Prof Dr Shiv Sethi
Author: Nihit Mohan
Publisher: Story Mirror
Year of publication: July 2025
Price: Rs 599/-
In an epoch besieged by frenetic acceleration, algorithmic intrusions, and an ever-morphing socio-economic topography, the imperative to recalibrate one’s internal compass and fortify the citadel of the self has never been more exigent. Enter Nihit Mohan’s Human Superpowers-a contemplative and evocative treatise that does not merely instruct, but rather illumines a pathway to inner renaissance. This is no banal compendium of motivational banalities; rather, it is a lyrical invocation to rediscover the intrinsic faculties that constitute the scaffolding of human flourishing.

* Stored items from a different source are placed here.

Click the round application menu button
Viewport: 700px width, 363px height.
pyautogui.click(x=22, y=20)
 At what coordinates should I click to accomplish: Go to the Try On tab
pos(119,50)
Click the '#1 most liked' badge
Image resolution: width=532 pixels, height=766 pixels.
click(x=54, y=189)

Eschewing the caped clichés and radioactive tropes of fictional superheroes, Mohan turns his gaze inward-towards the oft-overlooked, yet eminently real, powers that dwell within each of us. These are not supernatural attributes, but sublimely natural ones: gratitude, imagination, resilience, faith, and the boundless profundity of the subconscious mind. Each chapter is an articulate exegesis, seamlessly interweaving the anecdotal with the philosophical, the empirical with the existential.

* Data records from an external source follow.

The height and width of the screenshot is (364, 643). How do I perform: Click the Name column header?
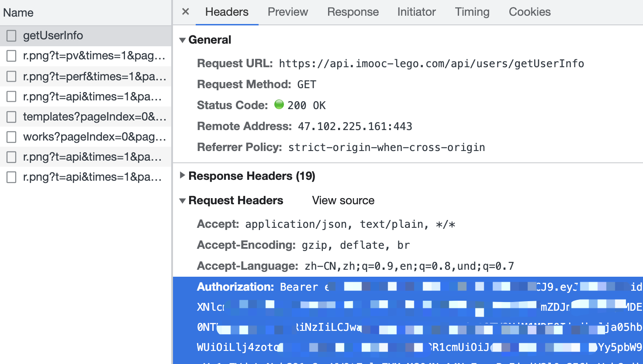(x=18, y=13)
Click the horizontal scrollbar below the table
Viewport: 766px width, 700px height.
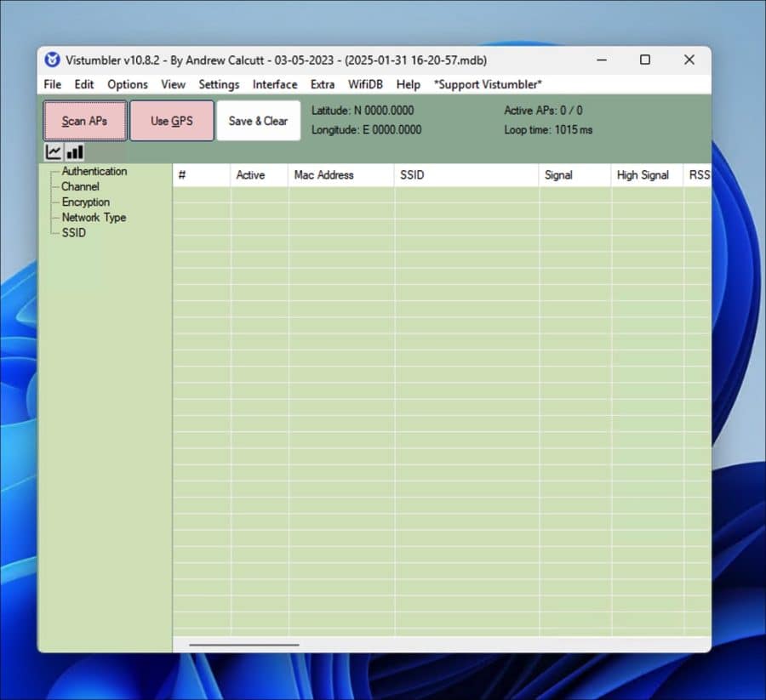pyautogui.click(x=243, y=644)
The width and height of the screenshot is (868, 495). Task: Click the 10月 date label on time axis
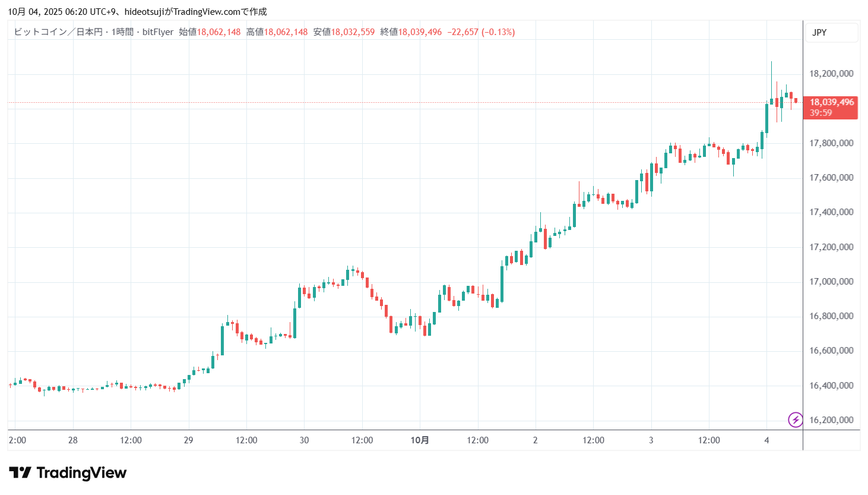click(420, 440)

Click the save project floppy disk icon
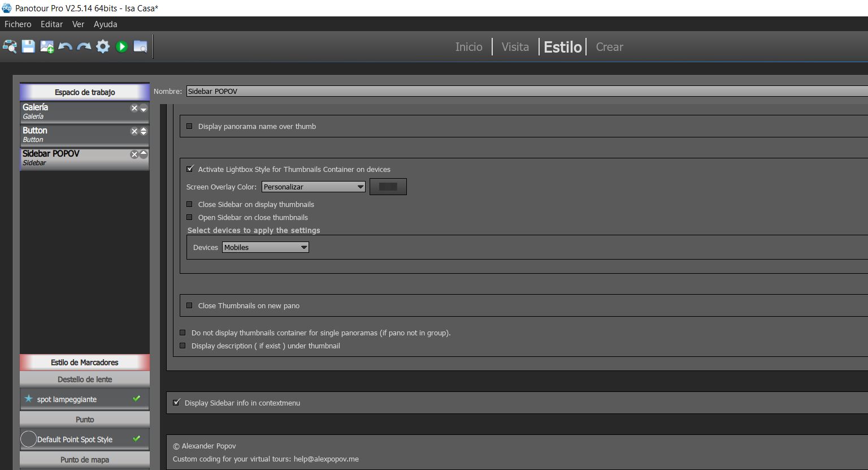pyautogui.click(x=28, y=47)
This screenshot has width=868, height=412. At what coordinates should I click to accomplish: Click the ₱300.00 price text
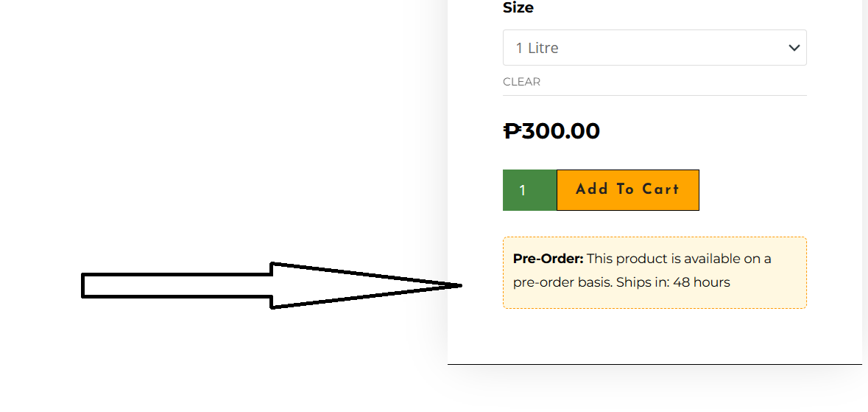551,131
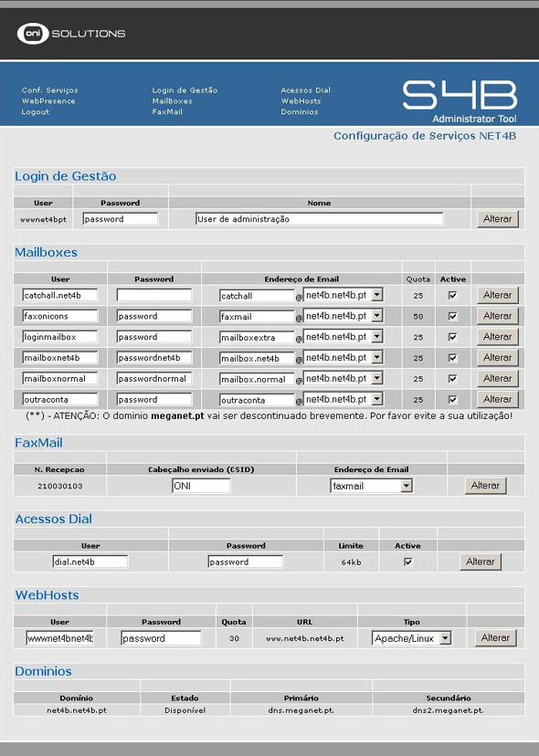Viewport: 539px width, 756px height.
Task: Uncheck Active for faxonicons mailbox
Action: pos(452,316)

Most arresting is Mohan’s exposition on the Power of the Subconscious Mind-a domain where latent convictions, forged in the furnace of childhood or social conditioning, surreptitiously orchestrate our decisions, our relationships, and our destinies. Mohan’s prescription is both sagacious and actionable: to consciously re-script these subterranean narratives and thereby reclaim agency over one’s lived reality. In his able hands, neuroplasticity becomes not a neuroscientific abstraction, but a practical philosophy of transformation.
Equally noteworthy is his elucidation on the Power of Resilience. Far from offering platitudinous cheerleading, Mohan renders resilience as an alchemical process-where adversities are not ends, but crucibles; not impediments, but invitations to ascend. He portrays life’s inevitable setbacks not as existential aberrations, but as pedagogical necessities-springboards from which higher iterations of the self can be launched.

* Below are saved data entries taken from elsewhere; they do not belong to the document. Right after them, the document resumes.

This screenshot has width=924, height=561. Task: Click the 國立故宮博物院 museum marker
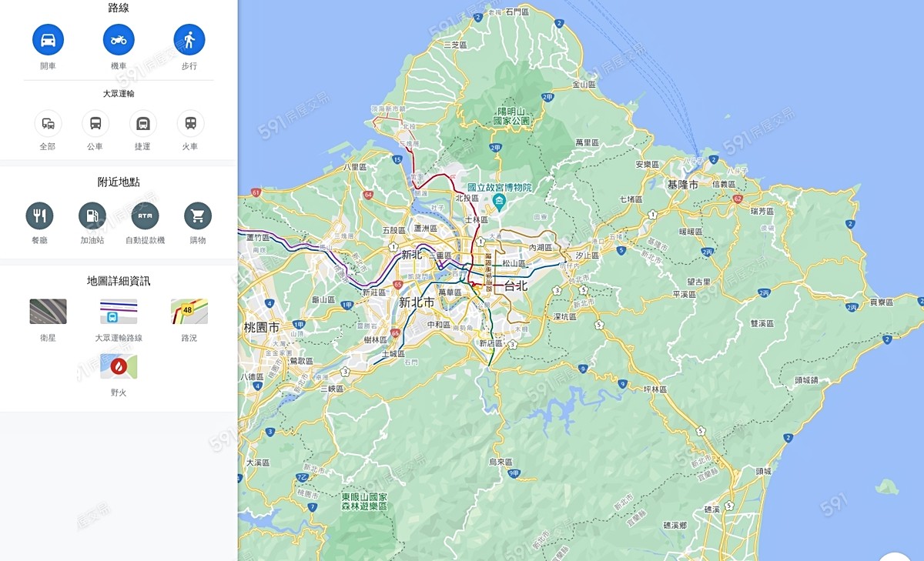click(x=500, y=202)
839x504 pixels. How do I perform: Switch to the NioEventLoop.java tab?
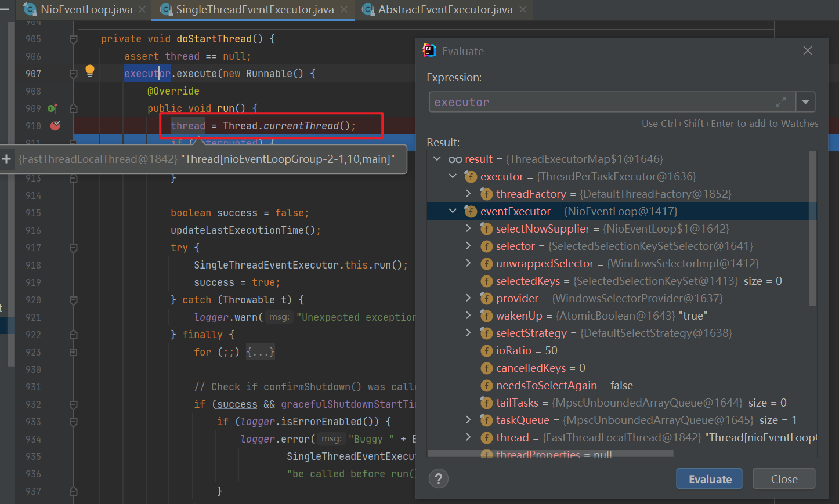(86, 9)
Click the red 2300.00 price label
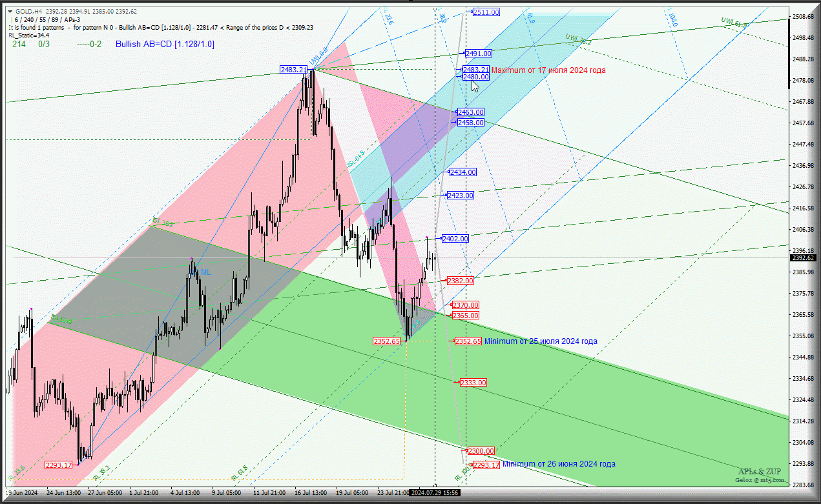 click(481, 451)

The prose, mercifully, is devoid of intellectual grandiloquence for its own sake. Mohan’s style is refreshingly lucid, democratic in tone, and imbued with a quiet moral earnestness. He draws from an eclectic reservoir of sources-boardroom dramas, parental dilemmas, sporting triumphs, and quotidian acts of courage-to render the text palpably human. This universality ensures that the book is equally relevant to a wide-eyed student teetering on the cusp of career choices, a beleaguered entrepreneur mid-pivot, or a parent attempting to nurture emotional intelligence in an AI-saturated world.
If one were to quibble, it would be that certain thematic corridors beckon further illumination. But perhaps this is by deliberate design. The text is not intended to be a doctrinaire manual, but rather a gateway-a literary nudge, urging the reader to commence their own odyssey of introspection and actualisation.
In summation, Human Superpowers is less a book and more a mirror-held aloft with compassion and clarity, encouraging each of us to recognise the incandescent reservoir of strength, grace, and purpose that lies dormant within. In an era enamoured with external validation and performative success, Mohan’s thesis is both radical and redemptive: that our most enduring superpowers were never out there-they were always, unfailingly, within.